スティーブ、今夜スシバーにご案内しましょう

スティーブ、今夜スシバーにご案内しましょう


 神崎さんは実は料理人でもあって、3月のTOEIC Blitz Radioでは、接続がうまくいかなくてPCを再起動している間にすばやく山盛りの刺身を切ってくれました。
 表紙の内側にはこんな口上があります。

クールな
ニッポンの「食」を
英語と日本語の対訳で読む。


自然な会話表現を
CDで聴く。


「食」は楽しい
「食」は話しやすい
「食」は役立つ
   
だから英語の力が伸び、
誰かに話したくなる!


 いきなり楽しそうですよね。で、実際楽しいです。
 CDには、日本人(役のネイティブ)が外国人に日本の食文化について説明する会話が紹介されています。たとえばこんな感じ。

Naomi: How about shabu-shabu tonight, Steve?


Steve: "Shaba" what?


Naomi: Shabu-shabu. Your trip to Japan isn't complete until you've tried shabu-shabu. C'mon, I know a great shabu-shabu restaurant in Ebisu.

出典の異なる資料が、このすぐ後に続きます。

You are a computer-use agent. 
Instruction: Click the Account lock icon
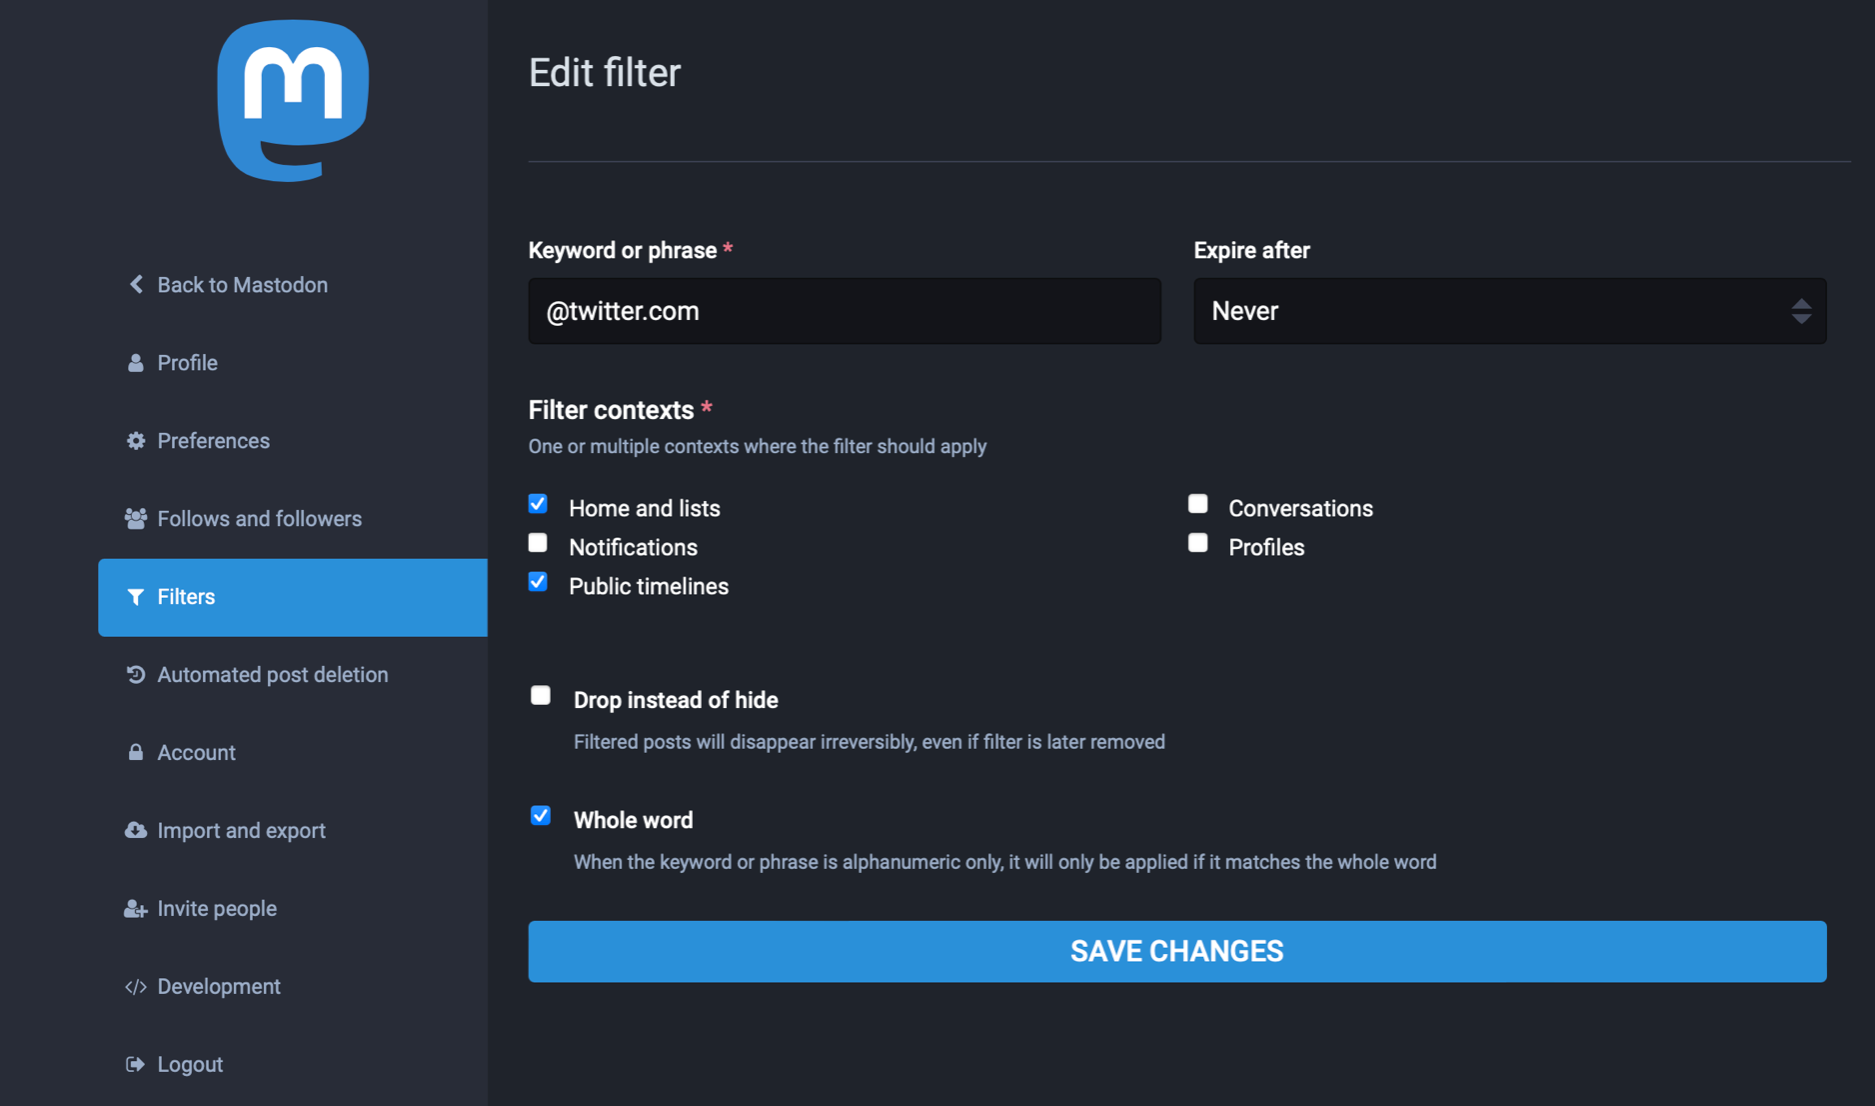click(136, 752)
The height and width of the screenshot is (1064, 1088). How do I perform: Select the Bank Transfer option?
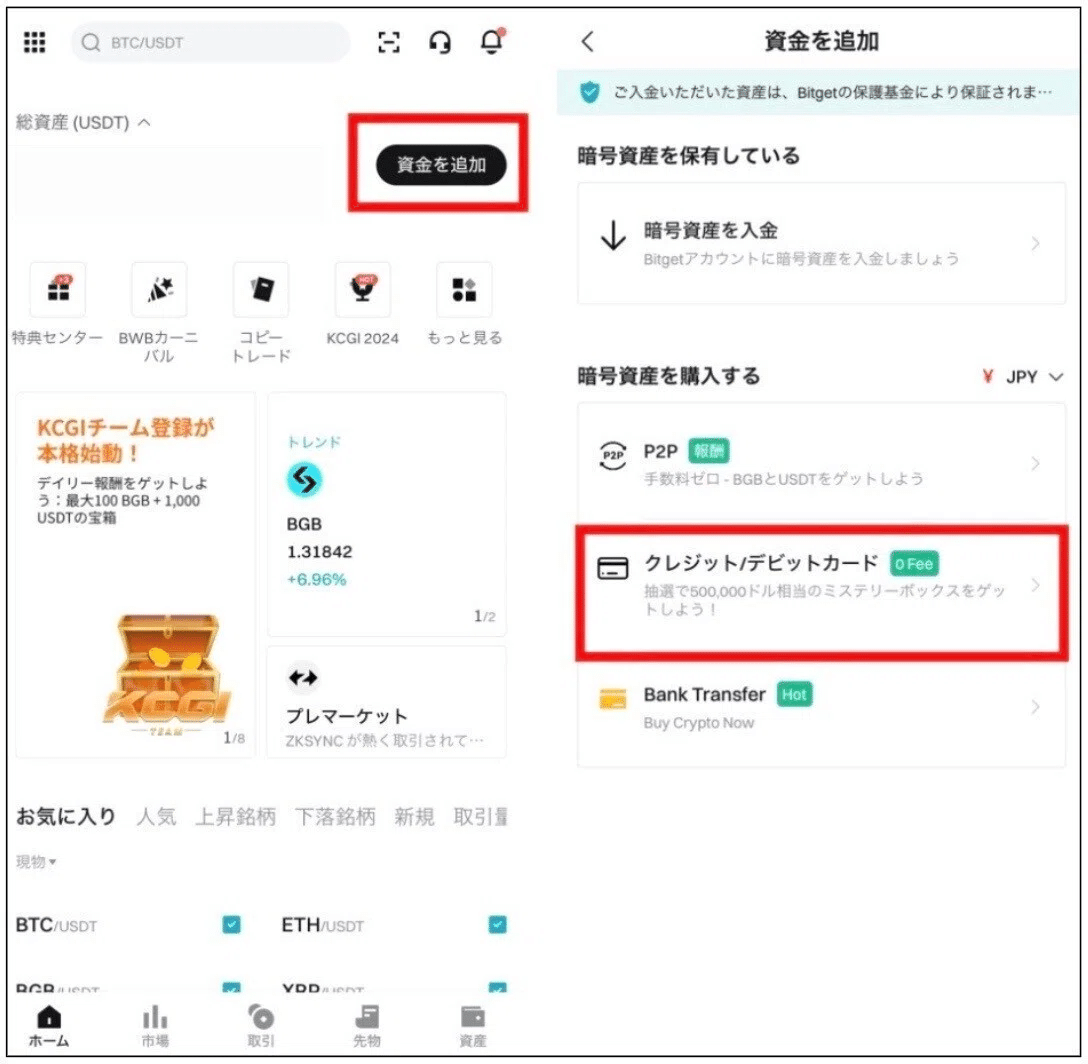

 このあと二人は恵比寿のしゃぶしゃぶ屋に移動して、会話が続きます。
 TOEICのPart 2やPart 3に比べると、声優さんたちも感情を込めて楽しみながらやってる感じです。すっごく聴き取りやすいイギリス英語も一部登場します。あと、天ぷらを揚げる音とか、アメ横の喧騒だとか、乾杯の音とか、効果音が入ってます。
 本にはスクリプトに加えて、重要語句リストがついています。affordable(お手頃な)のようなTOEIC定番語彙もさりげなく入ってたり……。
 英語コラムも充実しています。寿司はもちろん、懐石料理から豚カツ、冷凍食品にカルピスまで、色んなトピックがあって飽きません。余計な文法解説は一切ないので、リラックスして読み進めることができます。日本食がメインテーマとは言え、知らないことがいっぱい書いてあって、僕は好奇心を刺激されました。


 焼き肉をたらふく食べた帰りについついコージーコーナーに寄ってシュークリームを買ってしまうように、この本を活用すれば楽しく「別腹」に英語を入れていくことができます。ぜひ、とりあえず書店でパラパラとページをめくってみてください。よだれが出てくるかもしれません。